### TEXT SECTION
+ + +

In human peripheral blood monocytes Interleukin-4 (IL4) and IL13 significantly upregulate the levels of proteins involved in inflammatory resolution including the cytoplasmic proteins 15-lipoxygenase (ALOX15) and heat shock protein 8 (HSP8) (Chaitidis et al. 2005, Yakubenko et al. 2011).

Analogous to arachidonate 5-lipoxygenase (ALOX5) biosynthesis of leukotriene A4 (LTA4), arachidonate 15-lipoxygenase (ALOX15) can form an epoxide across C-14 and C-15 to form 14,15-LTA4 aka eoxin A4 (EXA4) (Feltenmark et al. 2008, Claesson et al. 2008).

Unlike resolvins E1 and E2, both of which are biosynthesised by neutrophils via the 5-lipoxygenase pathway, resolvin E3 (RvE3) is biosynthesised in eosinophils or resident macrophages via the 15-lipoxygenase (ALOX15) pathway. 18(R)-hydroxyeicosapentaenoic acid (18(R)-HEPE) is oxidised by ALOX15 (possibly through C13-hydrogen abstraction) into a number of dihydroxy-HEPEs including 17(R),18(R)-diHEPE (18(R)-RvE3) (Isobe et al. 2012, Isobe et al. 2013).

Unlike resolvins E1 and E2, both of which are biosynthesised by neutrophils via the 5-lipoxygenase pathway, resolvin E3 (RvE3) is biosynthesised in eosinophils or resident macrophages via the 15-lipoxygenase (ALOX15) pathway. 18(S)-hydroxyeicosapentaenoic acid (18(S)-HEPE) is oxidised by ALOX15 (possibly through C13-hydrogen abstraction) into a number of dihydroxy-HEPEs including 17(R),18(S)-diHEPE (18(S)-RvE3) (Isobe et al. 2012, Isobe et al. 2013).

At sites of injury, 15 lipoxygenase (ALOX15) can oxygenate ω-3 docosapentaenoic acid (DPAn-3) to form the 17(S) epimer 17(S)-hydroperoxy docosapentaenoic acid (17(S)-Hp-DPAn-3) in neutrophils (Dalli et al. 2013). The formations of individual hydroperoxy intermediates are supported by chemical synthesis experiments (Aursnes et al. 2014, Primdahl et al. 2017) and are the pivotal intermediates in the production of DPAn-3 derived protectins and resolvins.

The 15-eicosatetraenoic acids: 15-hydroperoxy-eicosatetraenoic acid (15-HpETE), 15-hydroxyeicosatetraenoic acid (15-HETE) and 15-oxo-eicosatetraenoic acid (15-oxoETE) are formed after the initial step of arachidonic acid oxidation by the arachidonate 15-lipoxygenases (ALOX15 and ALOX15B) (Buczynski et al. 2009, Vance & Vance 2008).

+ + +

### GIVEN ENTRIES

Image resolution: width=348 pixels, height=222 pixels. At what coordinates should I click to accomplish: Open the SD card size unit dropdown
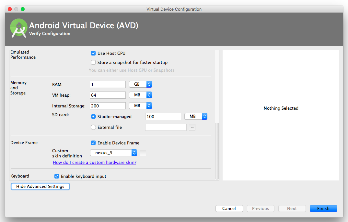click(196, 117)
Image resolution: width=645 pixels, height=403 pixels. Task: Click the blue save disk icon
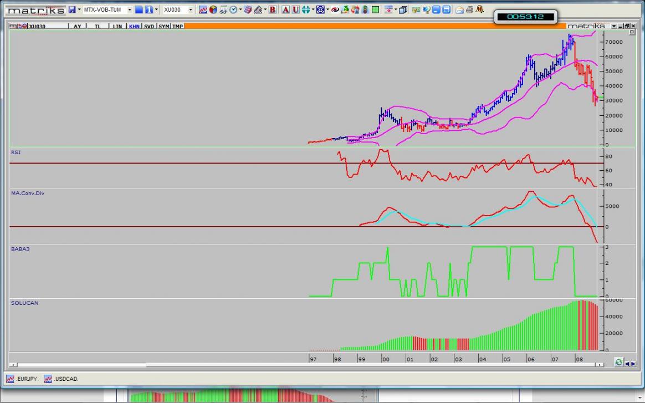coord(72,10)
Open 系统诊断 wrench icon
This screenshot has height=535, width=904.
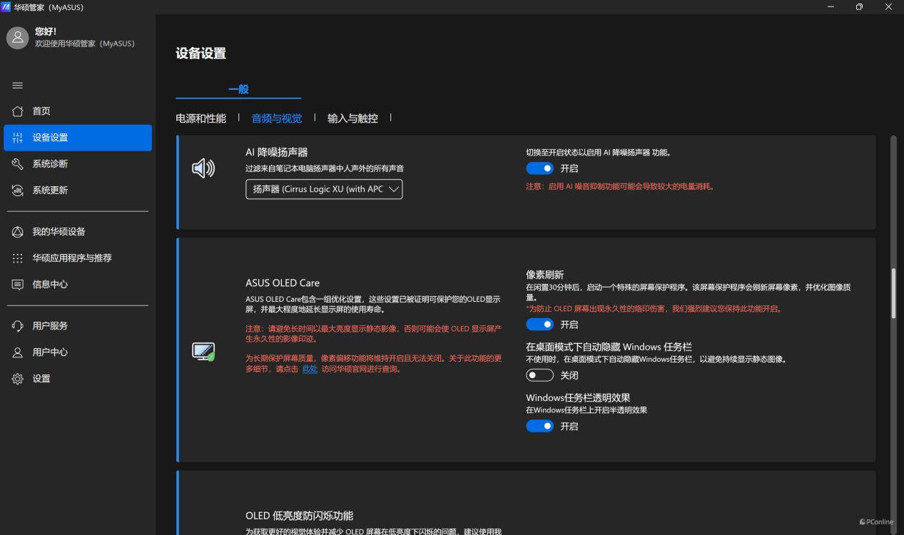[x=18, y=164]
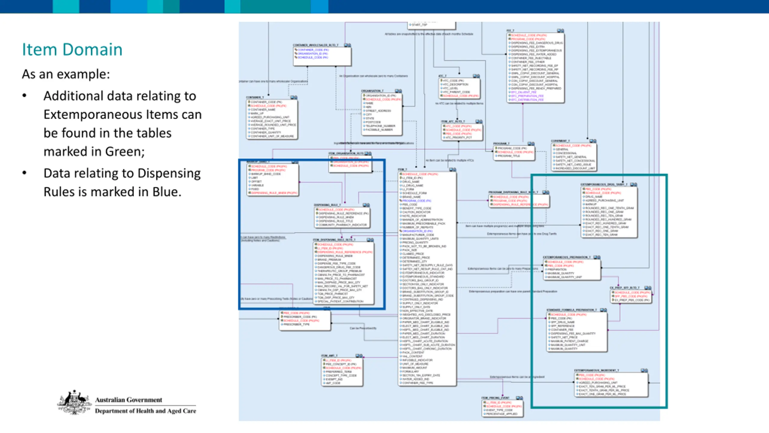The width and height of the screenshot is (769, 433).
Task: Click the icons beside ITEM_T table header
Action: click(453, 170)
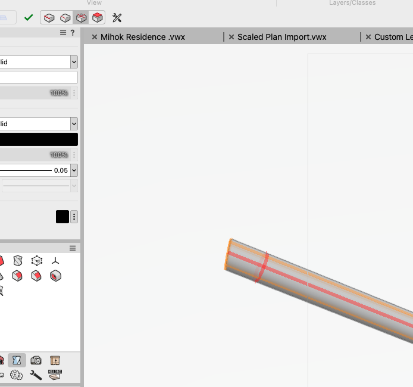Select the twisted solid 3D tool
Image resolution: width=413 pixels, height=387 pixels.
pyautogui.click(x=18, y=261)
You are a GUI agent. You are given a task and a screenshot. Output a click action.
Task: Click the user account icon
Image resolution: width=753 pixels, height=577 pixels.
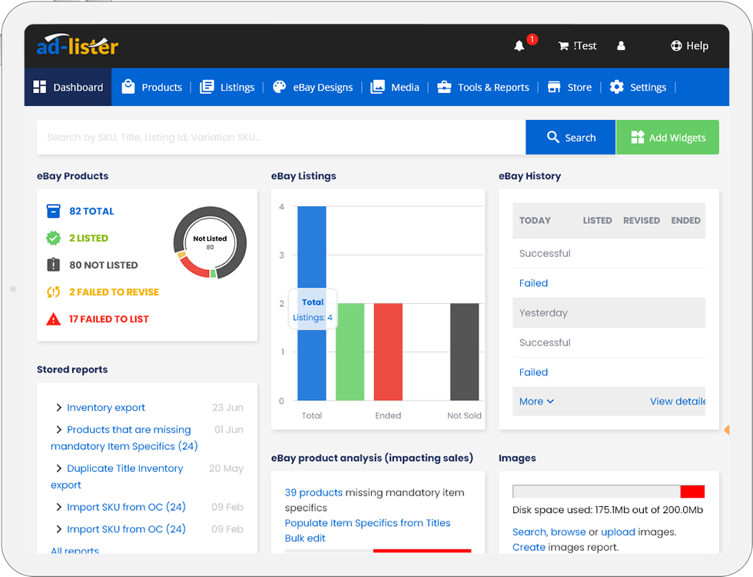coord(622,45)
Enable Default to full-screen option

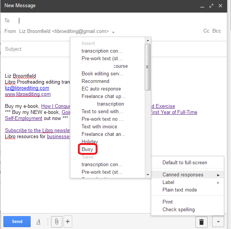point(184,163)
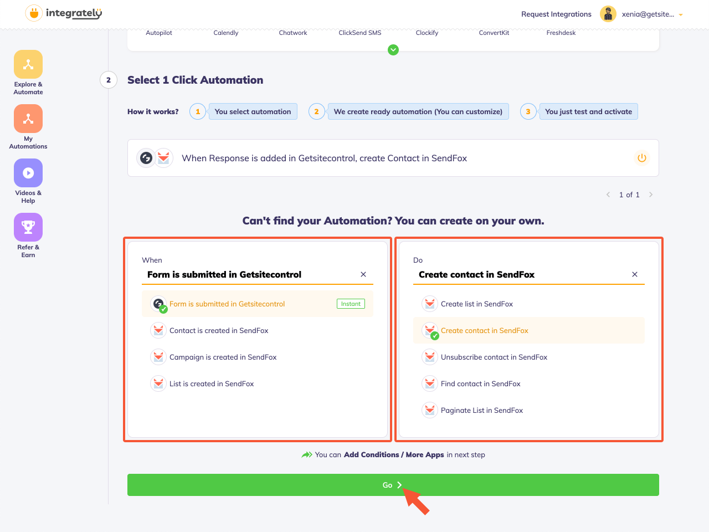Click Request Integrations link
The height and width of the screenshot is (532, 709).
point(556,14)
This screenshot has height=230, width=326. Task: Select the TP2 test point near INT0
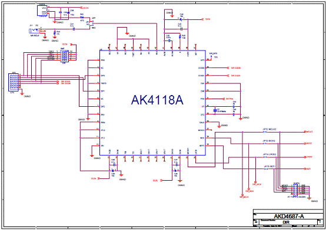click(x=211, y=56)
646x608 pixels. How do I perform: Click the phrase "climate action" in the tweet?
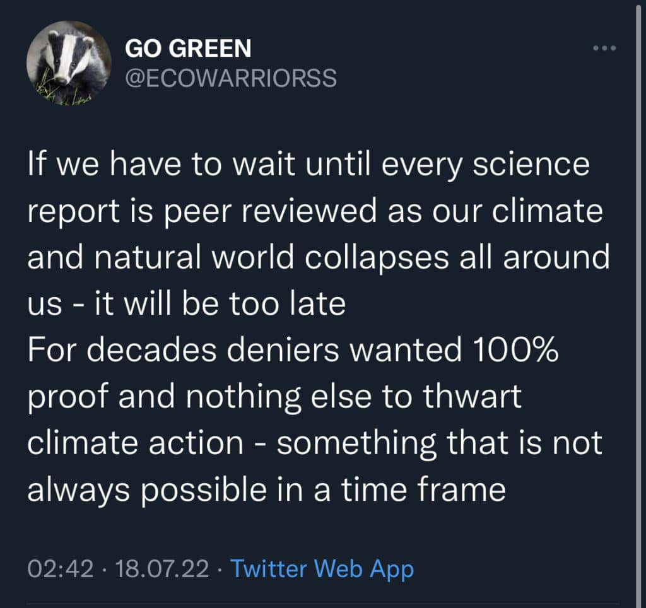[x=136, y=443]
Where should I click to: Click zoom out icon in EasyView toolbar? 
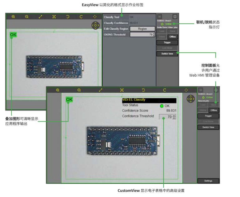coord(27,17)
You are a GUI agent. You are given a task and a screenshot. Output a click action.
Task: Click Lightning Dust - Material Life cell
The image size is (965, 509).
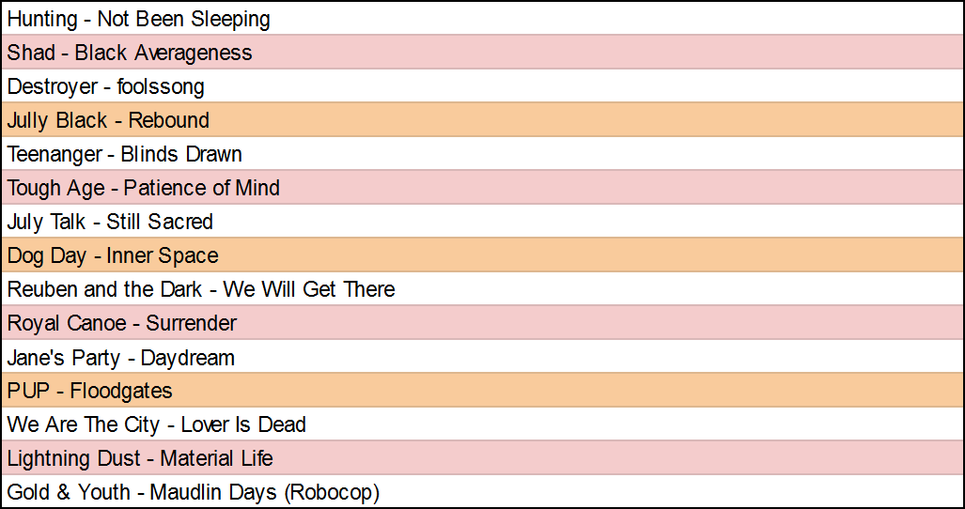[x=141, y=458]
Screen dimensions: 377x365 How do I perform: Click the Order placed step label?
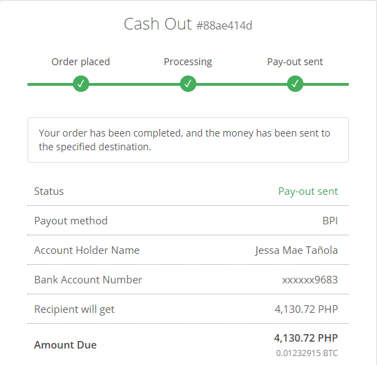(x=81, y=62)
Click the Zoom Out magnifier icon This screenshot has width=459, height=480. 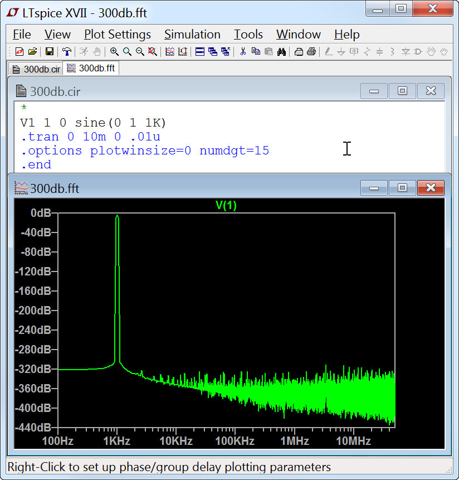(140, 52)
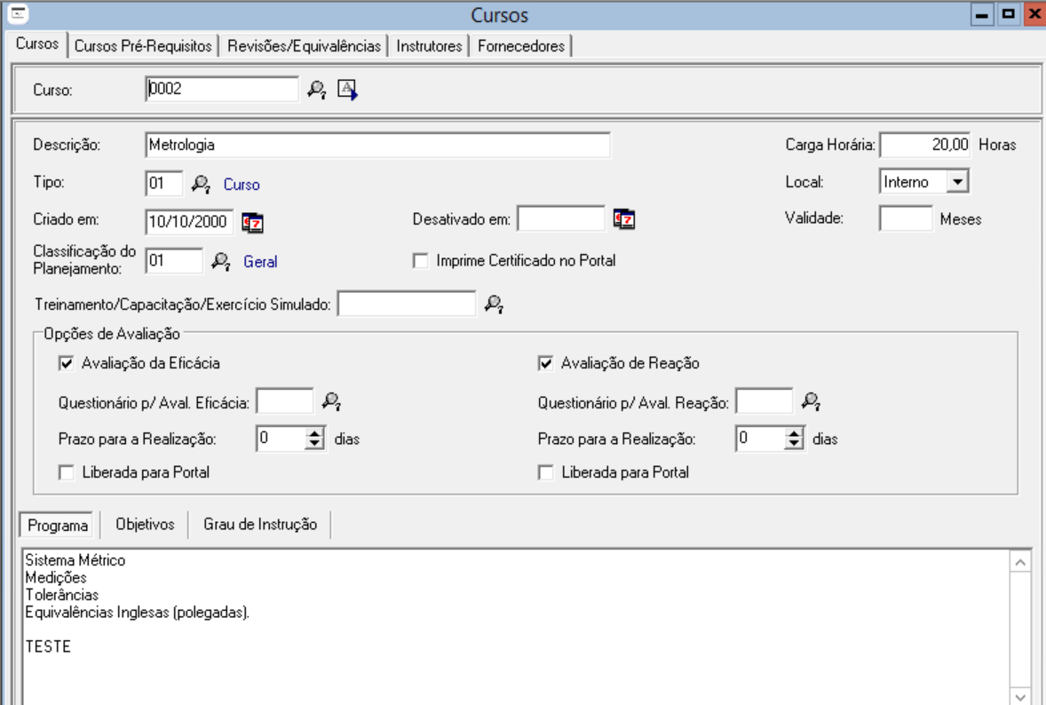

+ + +

### USING THE INFORMATION
a) Reproduce the portion of the 15-lipoxygenase passage that begins with the words "Analogous to arachidonate" and ends with "(18(R)-RvE3) (Isobe et al. 2012, Isobe et al. 2013).".
b) Write the next part of the 15-lipoxygenase passage, picking up after its final sentence.

### RESULTS OF THE TASKS
a)
Analogous to arachidonate 5-lipoxygenase (ALOX5) biosynthesis of leukotriene A4 (LTA4), arachidonate 15-lipoxygenase (ALOX15) can form an epoxide across C-14 and C-15 to form 14,15-LTA4 aka eoxin A4 (EXA4) (Feltenmark et al. 2008, Claesson et al. 2008).

Unlike resolvins E1 and E2, both of which are biosynthesised by neutrophils via the 5-lipoxygenase pathway, resolvin E3 (RvE3) is biosynthesised in eosinophils or resident macrophages via the 15-lipoxygenase (ALOX15) pathway. 18(R)-hydroxyeicosapentaenoic acid (18(R)-HEPE) is oxidised by ALOX15 (possibly through C13-hydrogen abstraction) into a number of dihydroxy-HEPEs including 17(R),18(R)-diHEPE (18(R)-RvE3) (Isobe et al. 2012, Isobe et al. 2013).

b)
The 12-eicosatetraenoic acids: 12-hydroperoxy-eicosatetraenoic acid (12-HpETE), 12-hydroxyeicosatetraenoic acid (12-HETE) and 12-oxo-eicosatetraenoic acid (12-oxoETE) are formed after the initial step of arachidonic acid oxidation by the arachidonate 12 and 15 lipoxygenases (ALOX12, ALOX12B and ALOX15 respectively). This part of the pathway is bifurcated at the level of 12S-hydroperoxy-eicosatetraenoic acid (12S-HpETE), which can either be reduced to 12S-hydro-eicosatetraenoic acid (12S-HETE) or converted to hepoxilins (Buczynski et al. 2009, Vance & Vance 2008).

Lipoxins A4 (LXA4) and B4 (LXB4), structurally characterized from human neutrophils incubated with 15-hydroperoxy-eicosatetraenoic acid (15-HpETE), each contain three hydroxyl moieties and a conjugated tetraene. The third hydroxyl of LXA4 is positioned at C-6, and of LXB4 at C-14. The action of arachidonate 5-lipoxygenase (ALOX5), in concert with an arachidonate 12-lipoxygenase (ALOX12) or arachidonate 15-lipoxygenase (ALOX15) activity, has been shown to produce lipoxins by three distinct pathways. Neutrophil ALOX5 can produce and secrete leukotriene A4 (LTA4) that is taken up by platelets, where it is acted upon by ALOX12 to form lipoxins. Likewise, ALOX15s can generate either 15-hydroperoxy-eicosatetraenoic acid (15-HpETE) or 15-hydro-eicosatetraenoic acid (15-HETE) that can be taken up by monocytes and neutrophils, where highly expressed ALOX5 uses it to generate lipoxins. Finally, aspirin acetylated prostaglandin G/H synthase 2 (PTGS2), rendered unable to synthesize prostaglandins, can act as a 15-lipoxygenase. This leads to the formation of 15R-HETE and culminates in creation of epi-lipoxins, which have altered stereochemistry at the C-15 hydroxyl but similar biological potency (Chiang et al. 2006, Buczynski et al. 2009, Vance & Vance 2008, Stsiapanava et al. 2017).